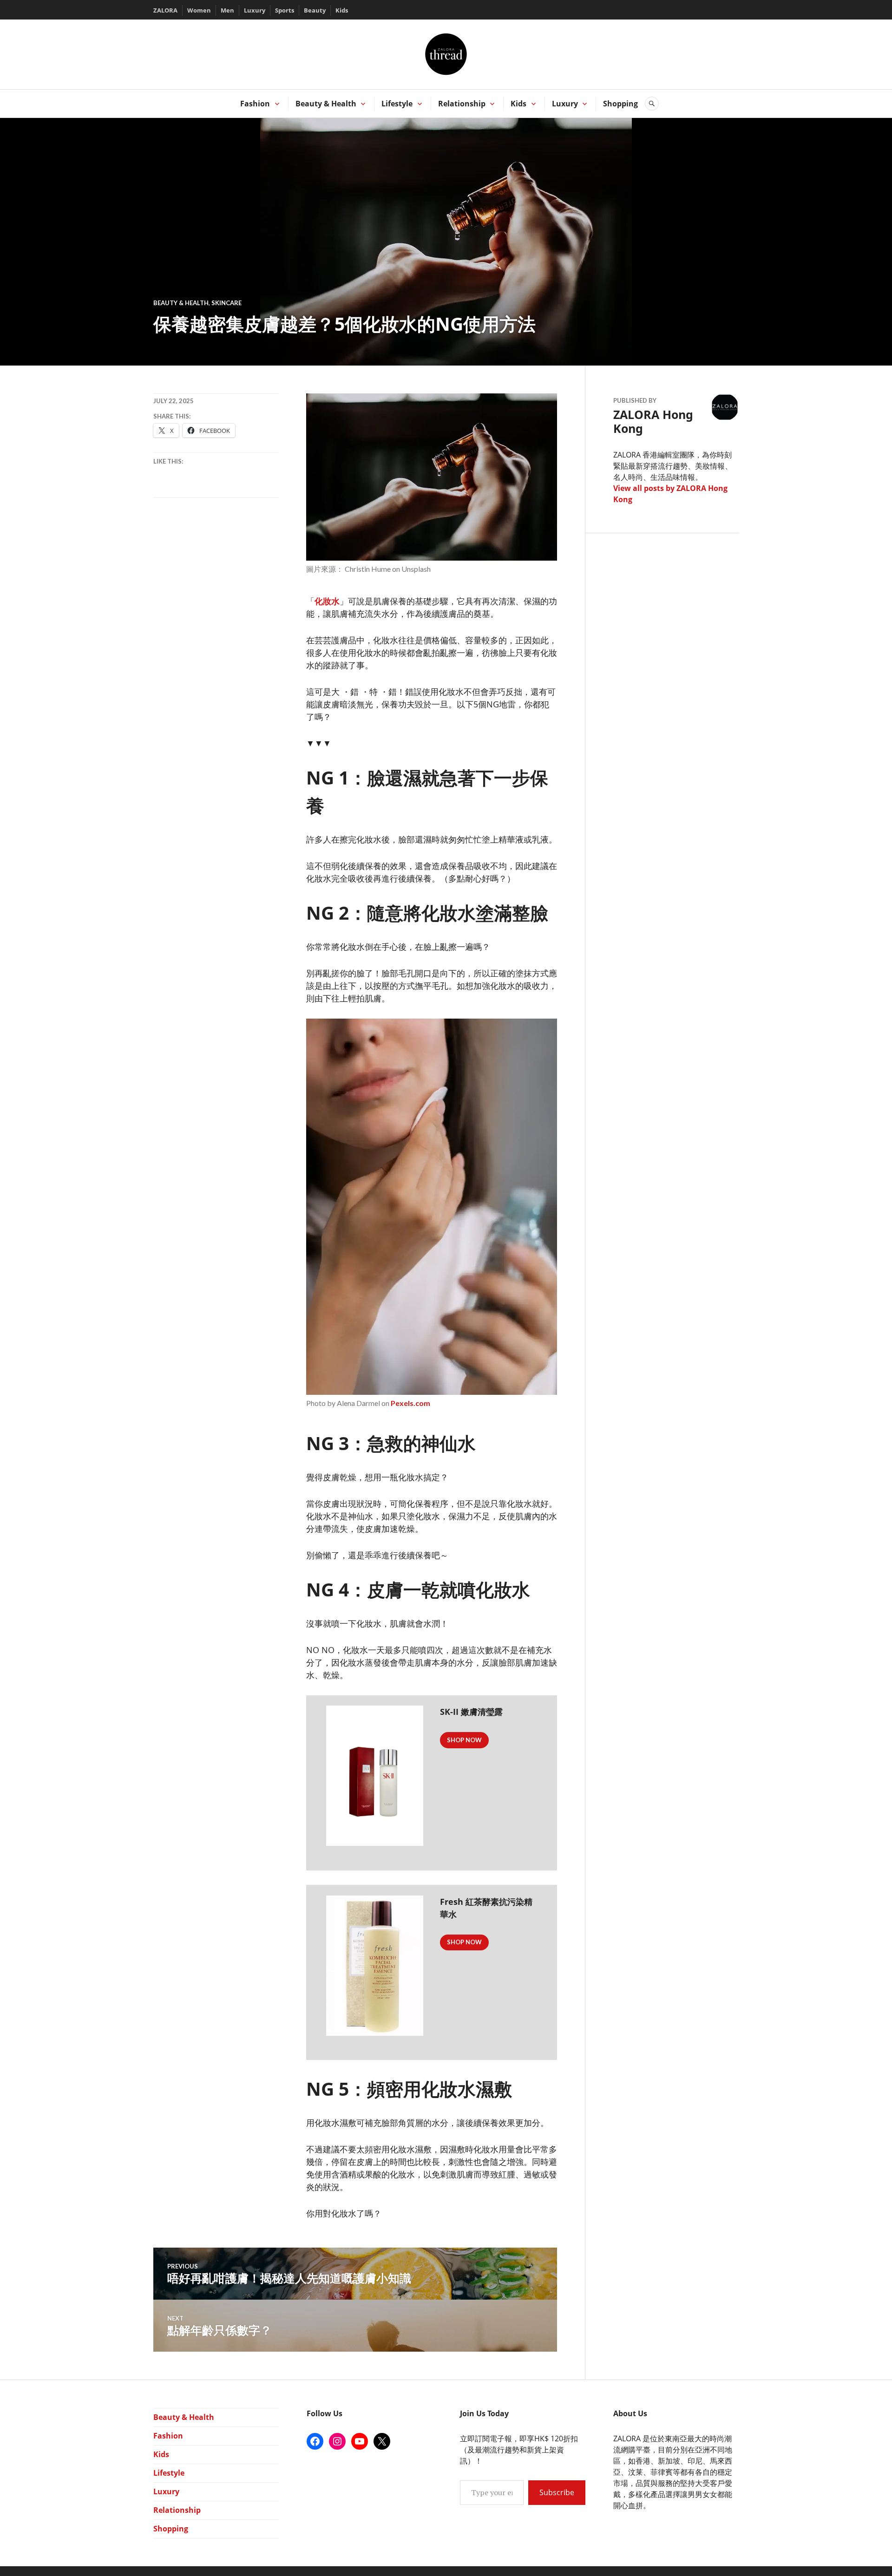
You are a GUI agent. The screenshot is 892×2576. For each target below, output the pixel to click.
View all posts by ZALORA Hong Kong (670, 493)
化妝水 (327, 601)
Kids (341, 10)
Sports (284, 10)
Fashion (255, 103)
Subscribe (556, 2492)
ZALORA (165, 10)
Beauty (315, 10)
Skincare (226, 303)
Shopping (620, 103)
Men (227, 10)
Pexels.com (410, 1403)
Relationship (461, 103)
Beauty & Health (325, 103)
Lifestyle (397, 103)
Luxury (254, 10)
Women (199, 10)
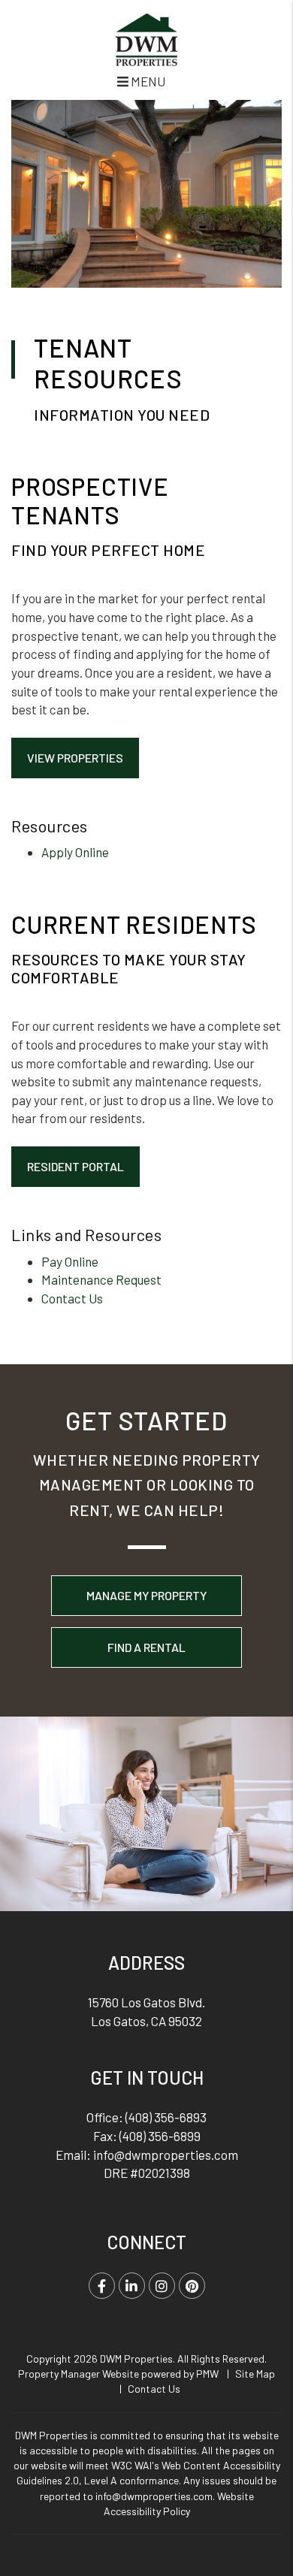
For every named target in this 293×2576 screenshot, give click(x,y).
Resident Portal (75, 1166)
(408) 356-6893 (166, 2117)
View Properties (75, 757)
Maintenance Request (101, 1279)
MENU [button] (146, 81)
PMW (207, 2373)
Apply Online (75, 851)
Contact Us (72, 1298)
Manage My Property (146, 1595)
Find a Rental (146, 1647)
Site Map (255, 2373)
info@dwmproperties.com (165, 2154)
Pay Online (69, 1261)
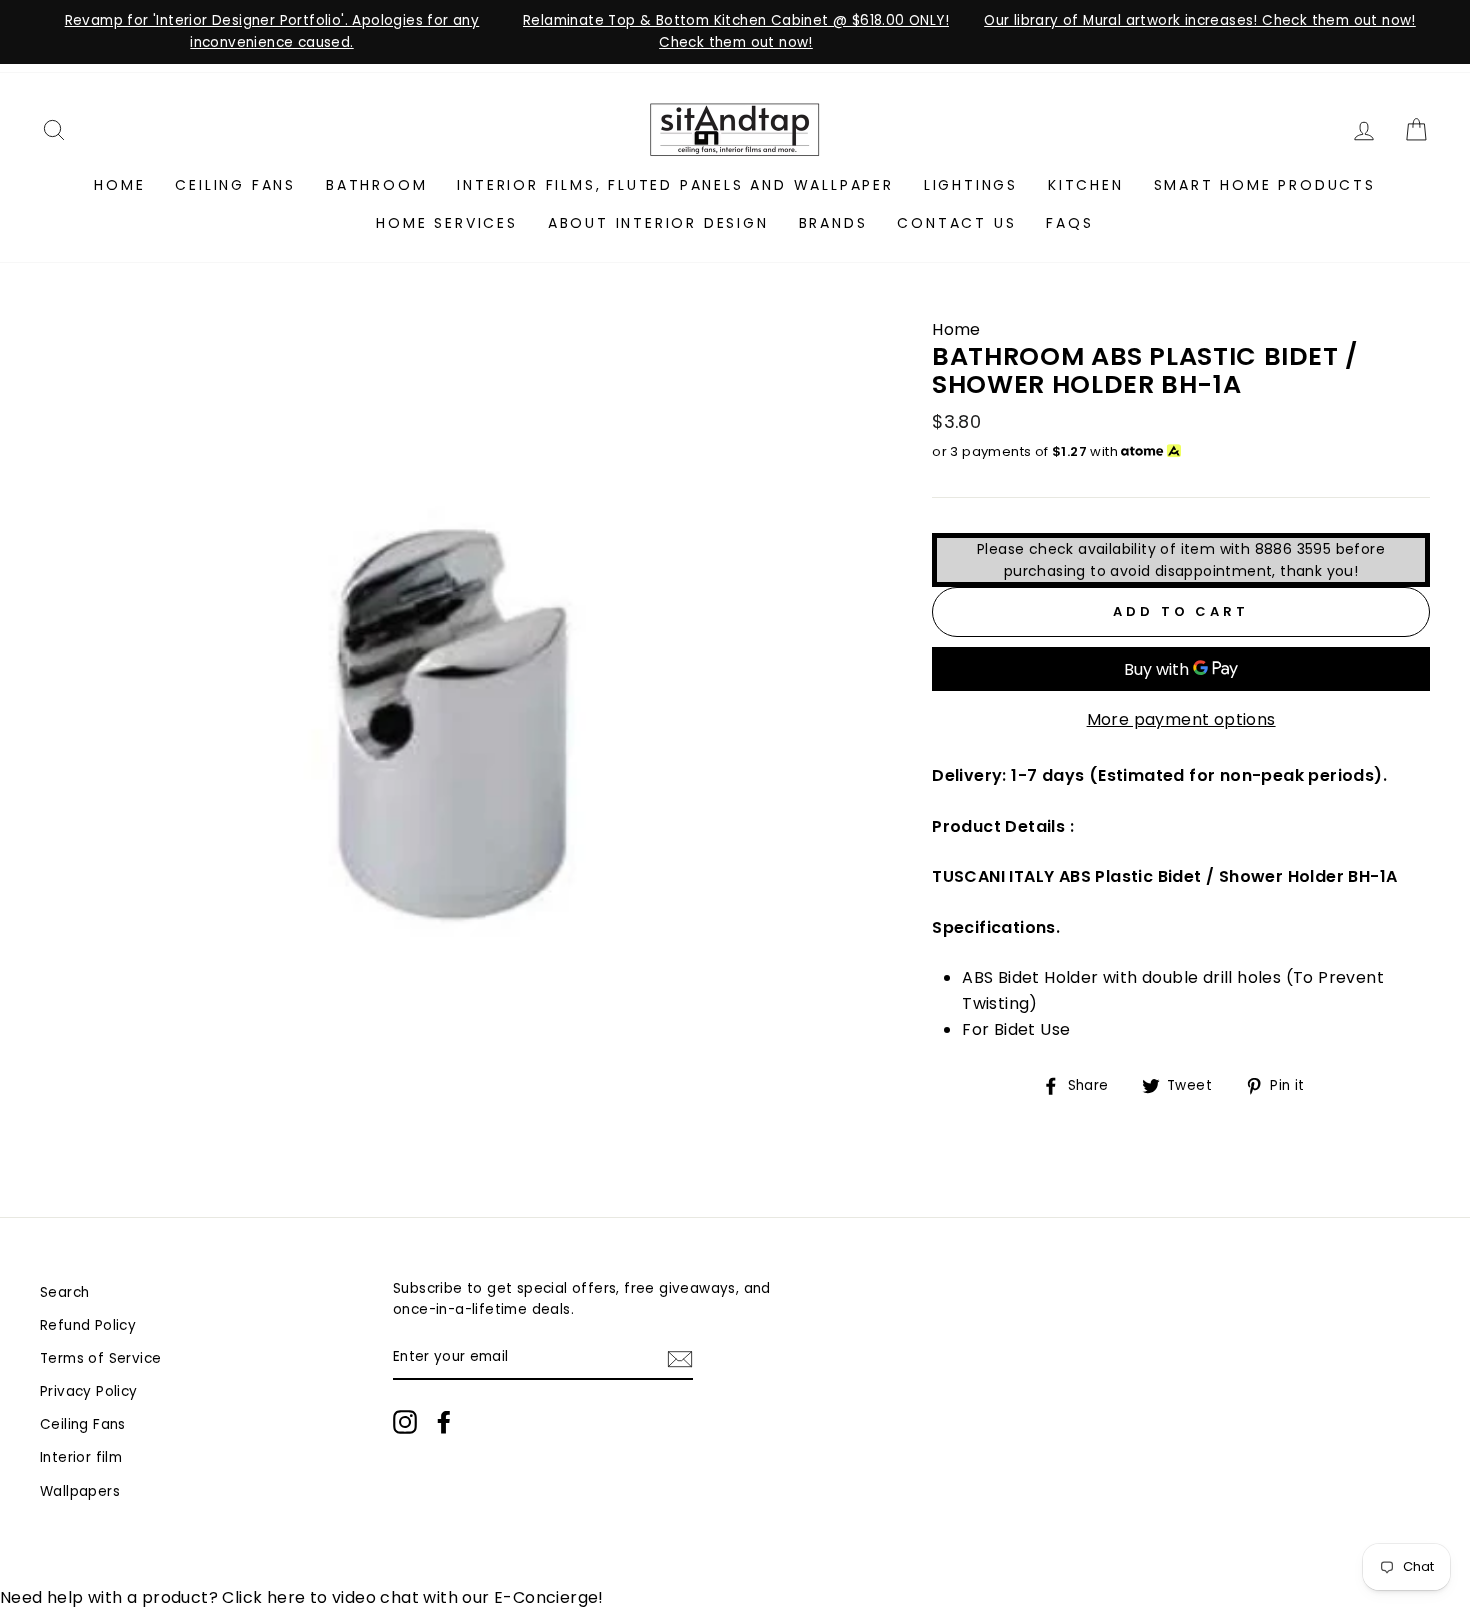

------------------------------

### Work instructions:
Go back to the line that contains "Pexels.com (410, 1403)" and copy it, along with each line after it through the end of the listing above, exactly and without pictures.

### Output for this exercise:
Pexels.com (410, 1403)
Relationship (461, 103)
Beauty & Health (325, 103)
Lifestyle (397, 103)
Luxury (254, 10)
Women (199, 10)
For every named target in this 293×2576 screenshot, give click(x,y).
Resident Portal (75, 1166)
(408) 356-6893 (166, 2117)
View Properties (75, 757)
Maintenance Request (101, 1279)
MENU [button] (146, 81)
PMW (207, 2373)
Apply Online (75, 851)
Contact Us (72, 1298)
Manage My Property (146, 1595)
Find a Rental (146, 1647)
Site Map (255, 2373)
info@dwmproperties.com (165, 2154)
Pay Online (69, 1261)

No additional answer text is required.